◆ Work request
Going from the line that contains "Where should I" through the last line of the records, set down each line again exactly, both included, with pictures left out.

◆ Records to use
[Start of section]

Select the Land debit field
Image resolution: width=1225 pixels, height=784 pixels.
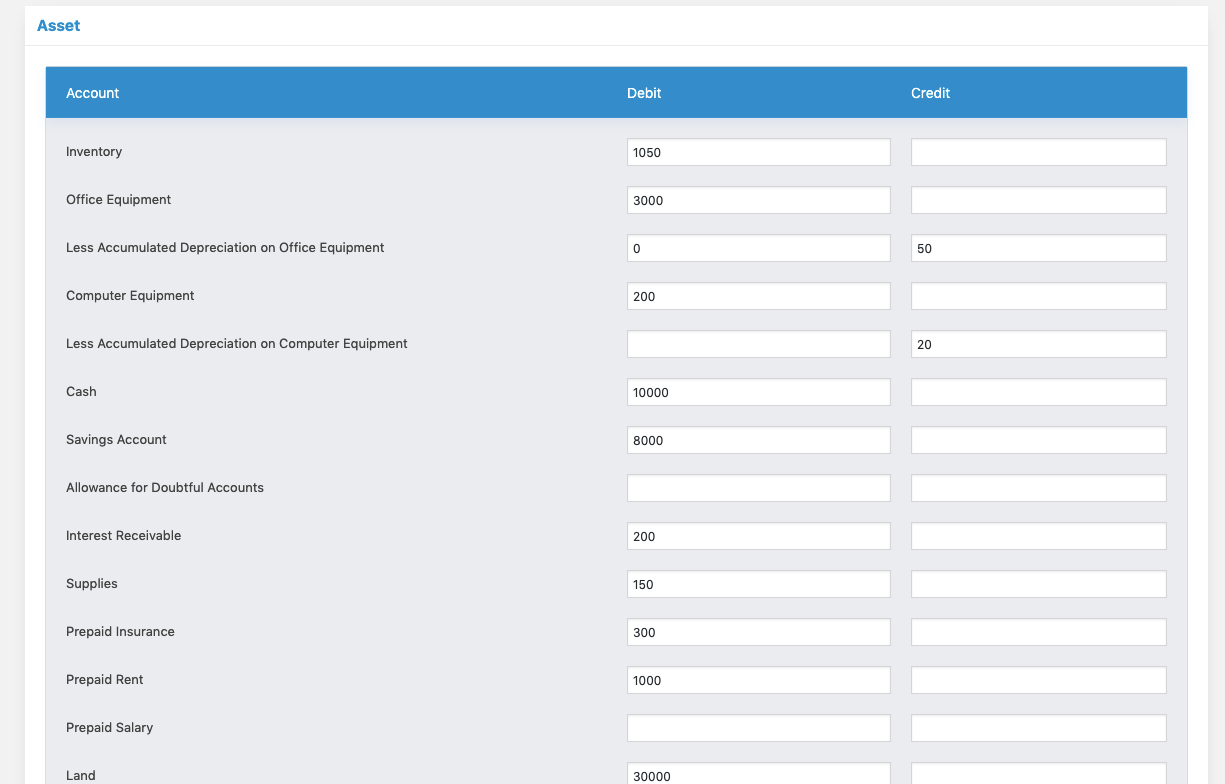(758, 774)
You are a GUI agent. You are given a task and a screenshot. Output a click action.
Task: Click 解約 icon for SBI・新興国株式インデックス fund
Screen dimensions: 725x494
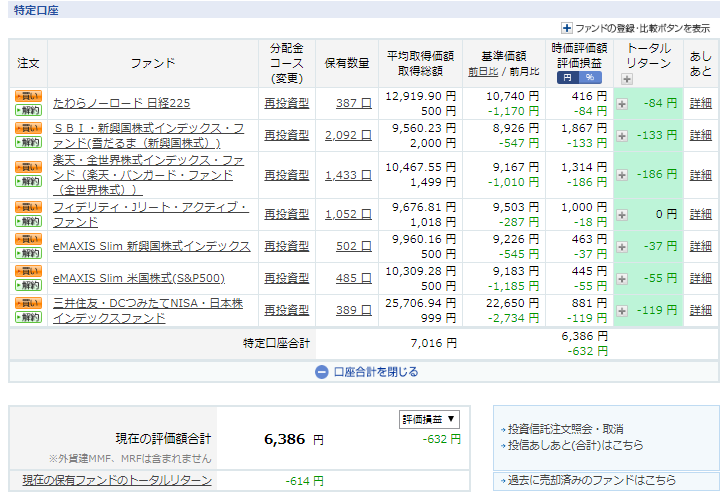click(28, 142)
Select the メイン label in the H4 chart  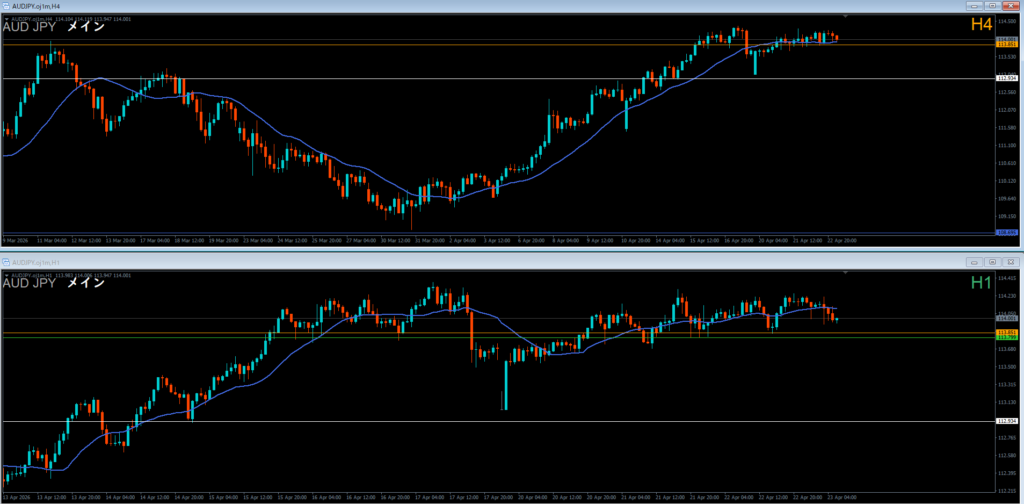point(85,28)
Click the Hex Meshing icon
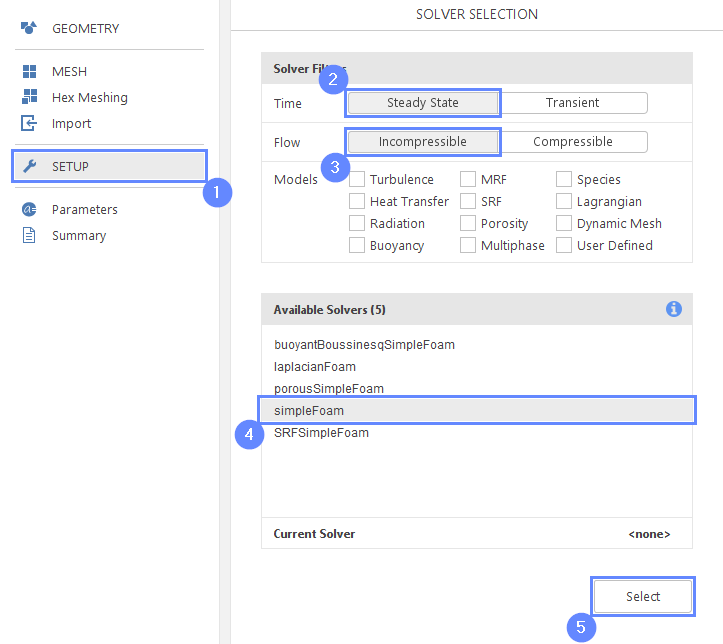Image resolution: width=723 pixels, height=644 pixels. pyautogui.click(x=29, y=98)
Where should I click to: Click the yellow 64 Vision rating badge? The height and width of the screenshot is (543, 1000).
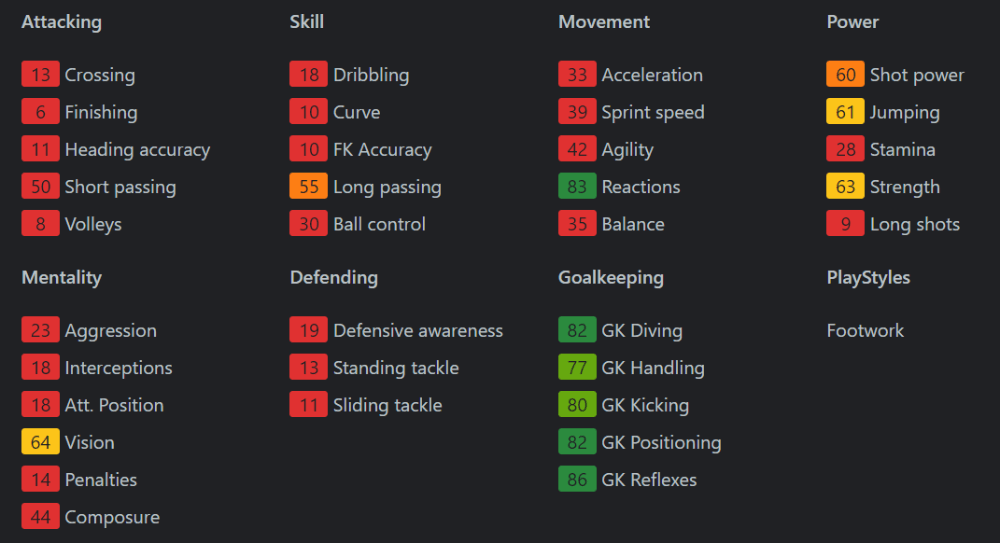point(40,442)
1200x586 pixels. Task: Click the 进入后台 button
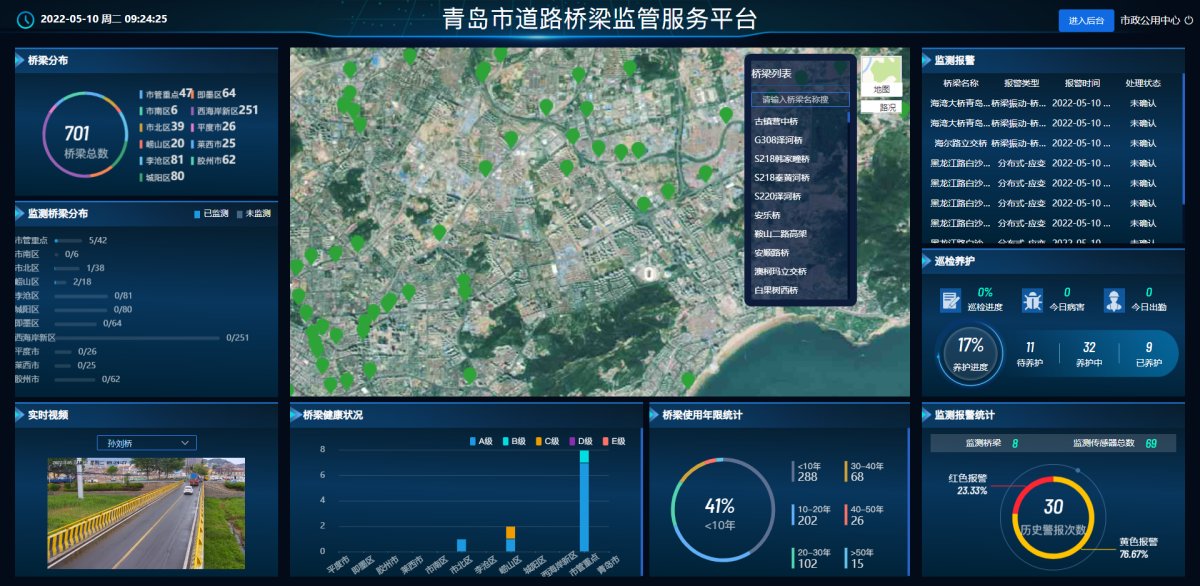coord(1085,20)

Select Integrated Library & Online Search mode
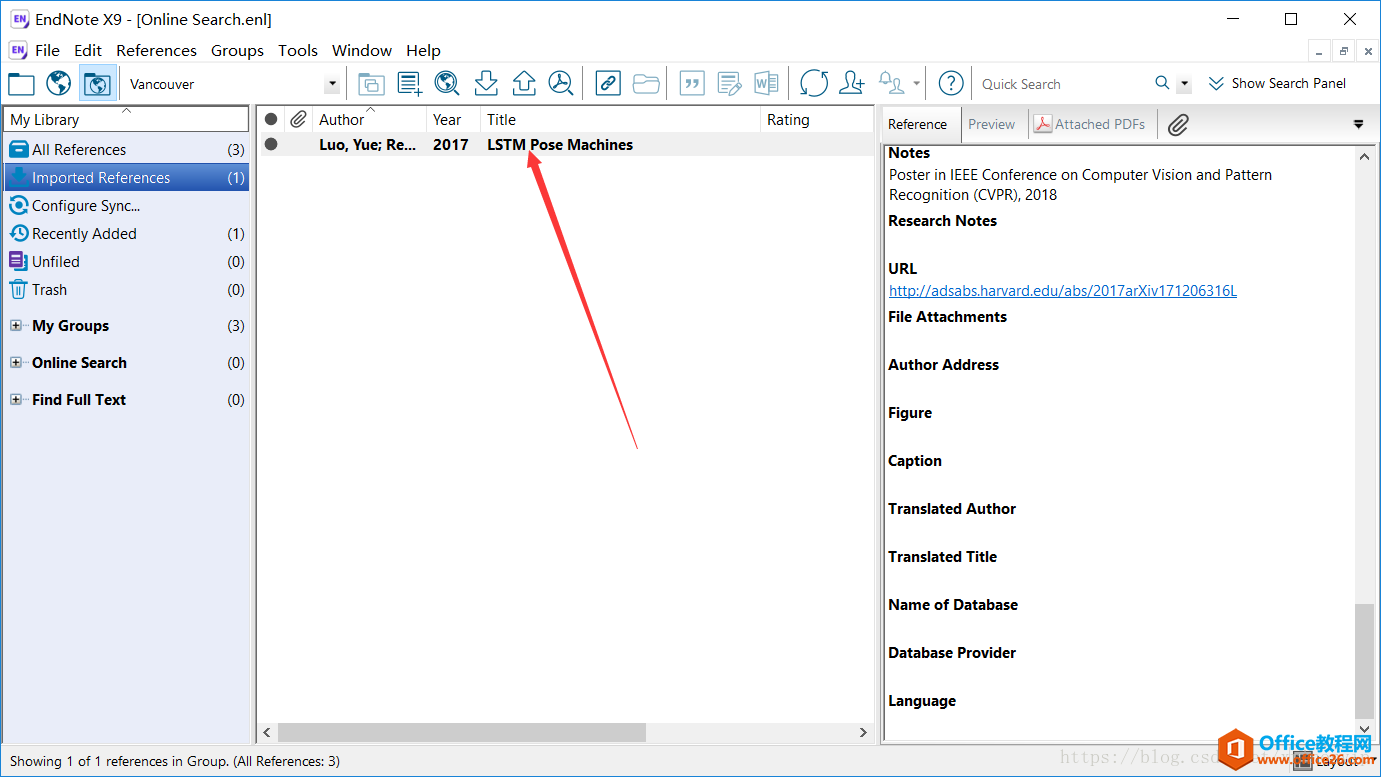click(97, 84)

[End of section]

◆ Answer space
Where should I click to: Click the yellow 64 Vision rating badge? The height and width of the screenshot is (543, 1000).
point(40,442)
1200x586 pixels. Task: Click the 进入后台 button
coord(1085,20)

Select Integrated Library & Online Search mode
click(97, 84)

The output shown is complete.